Every line of the material below should be retyped exactly.
========================================
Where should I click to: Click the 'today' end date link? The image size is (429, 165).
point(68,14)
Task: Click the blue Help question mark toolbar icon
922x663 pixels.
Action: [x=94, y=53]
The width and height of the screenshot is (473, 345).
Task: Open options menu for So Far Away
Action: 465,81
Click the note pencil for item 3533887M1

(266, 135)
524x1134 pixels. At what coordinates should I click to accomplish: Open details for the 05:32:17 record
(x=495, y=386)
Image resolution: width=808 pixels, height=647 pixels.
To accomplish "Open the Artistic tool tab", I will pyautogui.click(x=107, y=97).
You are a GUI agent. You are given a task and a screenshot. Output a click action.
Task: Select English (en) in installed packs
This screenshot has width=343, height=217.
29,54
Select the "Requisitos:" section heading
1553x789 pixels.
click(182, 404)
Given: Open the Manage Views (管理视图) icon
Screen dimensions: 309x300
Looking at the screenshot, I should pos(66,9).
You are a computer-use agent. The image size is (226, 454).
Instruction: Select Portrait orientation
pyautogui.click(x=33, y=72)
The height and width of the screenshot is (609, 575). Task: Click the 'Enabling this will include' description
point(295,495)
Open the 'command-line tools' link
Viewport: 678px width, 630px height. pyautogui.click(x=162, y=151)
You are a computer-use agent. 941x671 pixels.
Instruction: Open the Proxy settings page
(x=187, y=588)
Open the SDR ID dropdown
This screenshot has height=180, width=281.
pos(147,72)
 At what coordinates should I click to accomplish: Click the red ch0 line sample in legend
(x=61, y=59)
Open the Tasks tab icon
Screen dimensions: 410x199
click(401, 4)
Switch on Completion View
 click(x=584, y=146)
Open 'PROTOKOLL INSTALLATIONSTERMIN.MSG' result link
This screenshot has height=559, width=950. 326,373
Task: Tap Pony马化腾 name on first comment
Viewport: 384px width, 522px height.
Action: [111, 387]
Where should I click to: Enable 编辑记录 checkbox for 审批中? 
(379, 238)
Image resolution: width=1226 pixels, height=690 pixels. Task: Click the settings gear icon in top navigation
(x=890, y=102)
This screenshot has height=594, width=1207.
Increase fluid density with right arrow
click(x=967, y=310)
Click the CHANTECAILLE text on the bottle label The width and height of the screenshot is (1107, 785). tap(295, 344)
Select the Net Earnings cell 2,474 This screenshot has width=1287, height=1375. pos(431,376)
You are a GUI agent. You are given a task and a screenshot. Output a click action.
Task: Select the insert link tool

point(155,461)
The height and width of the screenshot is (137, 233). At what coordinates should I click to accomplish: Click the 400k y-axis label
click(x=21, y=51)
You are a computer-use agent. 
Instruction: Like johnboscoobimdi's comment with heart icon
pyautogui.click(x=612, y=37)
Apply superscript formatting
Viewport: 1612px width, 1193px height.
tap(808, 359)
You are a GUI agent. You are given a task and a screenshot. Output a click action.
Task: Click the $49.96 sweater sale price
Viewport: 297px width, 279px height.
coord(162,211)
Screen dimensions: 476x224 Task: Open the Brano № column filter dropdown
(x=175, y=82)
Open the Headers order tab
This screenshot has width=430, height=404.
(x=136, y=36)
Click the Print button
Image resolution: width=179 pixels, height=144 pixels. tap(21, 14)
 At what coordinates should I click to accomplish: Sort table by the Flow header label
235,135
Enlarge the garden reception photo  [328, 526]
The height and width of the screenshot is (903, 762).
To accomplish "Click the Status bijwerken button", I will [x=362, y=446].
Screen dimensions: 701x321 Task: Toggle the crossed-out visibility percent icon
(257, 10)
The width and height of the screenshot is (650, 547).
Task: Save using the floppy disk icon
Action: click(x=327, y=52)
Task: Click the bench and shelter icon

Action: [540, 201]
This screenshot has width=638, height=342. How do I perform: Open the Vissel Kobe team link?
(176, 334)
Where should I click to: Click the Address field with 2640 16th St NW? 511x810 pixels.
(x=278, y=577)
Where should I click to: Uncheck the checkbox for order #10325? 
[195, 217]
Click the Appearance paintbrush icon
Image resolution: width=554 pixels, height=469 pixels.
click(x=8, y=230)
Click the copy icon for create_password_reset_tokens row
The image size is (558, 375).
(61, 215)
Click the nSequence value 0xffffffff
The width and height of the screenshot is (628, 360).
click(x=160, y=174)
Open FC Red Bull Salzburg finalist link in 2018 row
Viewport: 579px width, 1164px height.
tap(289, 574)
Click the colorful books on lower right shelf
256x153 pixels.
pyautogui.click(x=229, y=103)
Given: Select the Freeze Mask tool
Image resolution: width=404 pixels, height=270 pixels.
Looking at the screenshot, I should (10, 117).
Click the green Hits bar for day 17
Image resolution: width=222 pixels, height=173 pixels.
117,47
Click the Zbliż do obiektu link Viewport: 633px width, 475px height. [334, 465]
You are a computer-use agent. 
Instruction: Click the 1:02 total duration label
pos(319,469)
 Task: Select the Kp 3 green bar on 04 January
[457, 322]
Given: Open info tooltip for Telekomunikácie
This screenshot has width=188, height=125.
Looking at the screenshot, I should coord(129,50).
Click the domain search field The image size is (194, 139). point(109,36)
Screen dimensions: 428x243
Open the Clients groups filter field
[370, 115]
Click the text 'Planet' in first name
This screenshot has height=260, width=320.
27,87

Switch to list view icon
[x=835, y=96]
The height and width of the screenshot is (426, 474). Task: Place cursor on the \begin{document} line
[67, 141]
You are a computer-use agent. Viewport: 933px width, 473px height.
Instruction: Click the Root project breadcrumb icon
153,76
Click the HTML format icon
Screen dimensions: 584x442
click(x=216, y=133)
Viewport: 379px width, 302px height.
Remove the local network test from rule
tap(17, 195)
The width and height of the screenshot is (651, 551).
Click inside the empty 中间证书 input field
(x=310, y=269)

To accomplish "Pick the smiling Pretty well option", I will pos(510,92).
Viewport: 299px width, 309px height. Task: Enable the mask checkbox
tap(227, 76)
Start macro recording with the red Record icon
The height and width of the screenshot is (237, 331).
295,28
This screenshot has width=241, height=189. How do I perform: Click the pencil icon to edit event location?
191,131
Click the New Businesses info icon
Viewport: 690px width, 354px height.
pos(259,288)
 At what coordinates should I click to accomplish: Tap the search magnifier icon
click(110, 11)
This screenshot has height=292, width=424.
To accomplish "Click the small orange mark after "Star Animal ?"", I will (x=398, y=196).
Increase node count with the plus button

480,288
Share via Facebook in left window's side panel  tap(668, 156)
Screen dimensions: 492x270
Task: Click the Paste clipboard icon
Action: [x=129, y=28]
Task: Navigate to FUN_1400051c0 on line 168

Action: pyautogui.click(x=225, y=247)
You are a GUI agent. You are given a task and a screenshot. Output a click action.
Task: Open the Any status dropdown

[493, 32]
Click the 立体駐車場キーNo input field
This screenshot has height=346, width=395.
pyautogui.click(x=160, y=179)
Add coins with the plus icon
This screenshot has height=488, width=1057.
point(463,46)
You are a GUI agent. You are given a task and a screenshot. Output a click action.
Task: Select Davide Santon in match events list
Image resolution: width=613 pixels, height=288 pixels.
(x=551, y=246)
========================================
REPLY TO THE EXERCISE —
Where should I click to: Click the 'today' end date link? The image size is (429, 165).
point(68,14)
Task: Click the blue Help question mark toolbar icon
922x663 pixels.
Action: [x=94, y=53]
The width and height of the screenshot is (473, 345).
Task: Open options menu for So Far Away
Action: 465,81
Click the note pencil for item 3533887M1

(266, 135)
524x1134 pixels. At what coordinates should I click to accomplish: Open details for the 05:32:17 record
(x=495, y=386)
Image resolution: width=808 pixels, height=647 pixels.
To accomplish "Open the Artistic tool tab", I will pyautogui.click(x=107, y=97).
You are a GUI agent. You are given a task and a screenshot. Output a click action.
Task: Select English (en) in installed packs
This screenshot has width=343, height=217.
29,54
Select the "Requisitos:" section heading
1553x789 pixels.
click(182, 404)
Given: Open the Manage Views (管理视图) icon
Screen dimensions: 309x300
Looking at the screenshot, I should pos(66,9).
You are a computer-use agent. The image size is (226, 454).
Instruction: Select Portrait orientation
pyautogui.click(x=33, y=72)
The height and width of the screenshot is (609, 575). Task: Click the 'Enabling this will include' description
point(295,495)
Open the 'command-line tools' link
Viewport: 678px width, 630px height. pyautogui.click(x=162, y=151)
You are a computer-use agent. 941x671 pixels.
Instruction: Open the Proxy settings page
(x=187, y=588)
Open the SDR ID dropdown
This screenshot has height=180, width=281.
pos(147,72)
 At what coordinates should I click to accomplish: Click the red ch0 line sample in legend
(x=61, y=59)
Open the Tasks tab icon
Screen dimensions: 410x199
click(401, 4)
Switch on Completion View
 click(x=584, y=146)
Open 'PROTOKOLL INSTALLATIONSTERMIN.MSG' result link
This screenshot has height=559, width=950. 326,373
Task: Tap Pony马化腾 name on first comment
Viewport: 384px width, 522px height.
Action: [111, 387]
Where should I click to: Enable 编辑记录 checkbox for 审批中? 
(379, 238)
Image resolution: width=1226 pixels, height=690 pixels. Task: Click the settings gear icon in top navigation
(x=890, y=102)
This screenshot has height=594, width=1207.
Increase fluid density with right arrow
click(x=967, y=310)
Click the CHANTECAILLE text on the bottle label The width and height of the screenshot is (1107, 785). tap(295, 344)
Select the Net Earnings cell 2,474 This screenshot has width=1287, height=1375. pos(431,376)
You are a GUI agent. You are given a task and a screenshot. Output a click action.
Task: Select the insert link tool

point(155,461)
The height and width of the screenshot is (137, 233). At what coordinates should I click to accomplish: Click the 400k y-axis label
click(x=21, y=51)
You are a computer-use agent. 
Instruction: Like johnboscoobimdi's comment with heart icon
pyautogui.click(x=612, y=37)
Apply superscript formatting
Viewport: 1612px width, 1193px height.
tap(808, 359)
You are a GUI agent. You are given a task and a screenshot. Output a click action.
Task: Click the $49.96 sweater sale price
Viewport: 297px width, 279px height.
coord(162,211)
Screen dimensions: 476x224 Task: Open the Brano № column filter dropdown
(x=175, y=82)
Open the Headers order tab
This screenshot has width=430, height=404.
(x=136, y=36)
Click the Print button
Image resolution: width=179 pixels, height=144 pixels. tap(21, 14)
 At what coordinates should I click to accomplish: Sort table by the Flow header label
235,135
Enlarge the garden reception photo  [328, 526]
The height and width of the screenshot is (903, 762).
To accomplish "Click the Status bijwerken button", I will [x=362, y=446].
Screen dimensions: 701x321 Task: Toggle the crossed-out visibility percent icon
(257, 10)
The width and height of the screenshot is (650, 547).
Task: Save using the floppy disk icon
Action: click(x=327, y=52)
Task: Click the bench and shelter icon

Action: [540, 201]
This screenshot has width=638, height=342. How do I perform: Open the Vissel Kobe team link?
(176, 334)
Where should I click to: Click the Address field with 2640 16th St NW? 511x810 pixels.
(x=278, y=577)
Where should I click to: Uncheck the checkbox for order #10325? 
[195, 217]
Click the Appearance paintbrush icon
Image resolution: width=554 pixels, height=469 pixels.
click(x=8, y=230)
Click the copy icon for create_password_reset_tokens row
The image size is (558, 375).
(61, 215)
Click the nSequence value 0xffffffff
The width and height of the screenshot is (628, 360).
click(x=160, y=174)
Open FC Red Bull Salzburg finalist link in 2018 row
Viewport: 579px width, 1164px height.
tap(289, 574)
Click the colorful books on lower right shelf
256x153 pixels.
pyautogui.click(x=229, y=103)
Given: Select the Freeze Mask tool
Image resolution: width=404 pixels, height=270 pixels.
Looking at the screenshot, I should (10, 117).
Click the green Hits bar for day 17
Image resolution: width=222 pixels, height=173 pixels.
117,47
Click the Zbliż do obiektu link Viewport: 633px width, 475px height. [334, 465]
You are a computer-use agent. 
Instruction: Click the 1:02 total duration label
pos(319,469)
 Task: Select the Kp 3 green bar on 04 January
[457, 322]
Given: Open info tooltip for Telekomunikácie
This screenshot has width=188, height=125.
Looking at the screenshot, I should coord(129,50).
Click the domain search field The image size is (194, 139). point(109,36)
Screen dimensions: 428x243
Open the Clients groups filter field
[370, 115]
Click the text 'Planet' in first name
This screenshot has height=260, width=320.
27,87

Switch to list view icon
[x=835, y=96]
The height and width of the screenshot is (426, 474). Task: Place cursor on the \begin{document} line
[67, 141]
You are a computer-use agent. Viewport: 933px width, 473px height.
Instruction: Click the Root project breadcrumb icon
153,76
Click the HTML format icon
Screen dimensions: 584x442
click(x=216, y=133)
Viewport: 379px width, 302px height.
Remove the local network test from rule
tap(17, 195)
The width and height of the screenshot is (651, 551).
Click inside the empty 中间证书 input field
(x=310, y=269)

To accomplish "Pick the smiling Pretty well option", I will pos(510,92).
Viewport: 299px width, 309px height. Task: Enable the mask checkbox
tap(227, 76)
Start macro recording with the red Record icon
The height and width of the screenshot is (237, 331).
295,28
This screenshot has width=241, height=189. How do I perform: Click the pencil icon to edit event location?
191,131
Click the New Businesses info icon
Viewport: 690px width, 354px height.
pos(259,288)
 At what coordinates should I click to accomplish: Tap the search magnifier icon
click(110, 11)
This screenshot has height=292, width=424.
To accomplish "Click the small orange mark after "Star Animal ?"", I will (x=398, y=196).
Increase node count with the plus button

480,288
Share via Facebook in left window's side panel  tap(668, 156)
Screen dimensions: 492x270
Task: Click the Paste clipboard icon
Action: [x=129, y=28]
Task: Navigate to FUN_1400051c0 on line 168

Action: pyautogui.click(x=225, y=247)
You are a GUI agent. You are given a task and a screenshot. Output a click action.
Task: Open the Any status dropdown

[493, 32]
Click the 立体駐車場キーNo input field
This screenshot has height=346, width=395.
pyautogui.click(x=160, y=179)
Add coins with the plus icon
This screenshot has height=488, width=1057.
point(463,46)
You are a GUI agent. You are given a task and a screenshot. Output a click action.
Task: Select Davide Santon in match events list
Image resolution: width=613 pixels, height=288 pixels.
(x=551, y=246)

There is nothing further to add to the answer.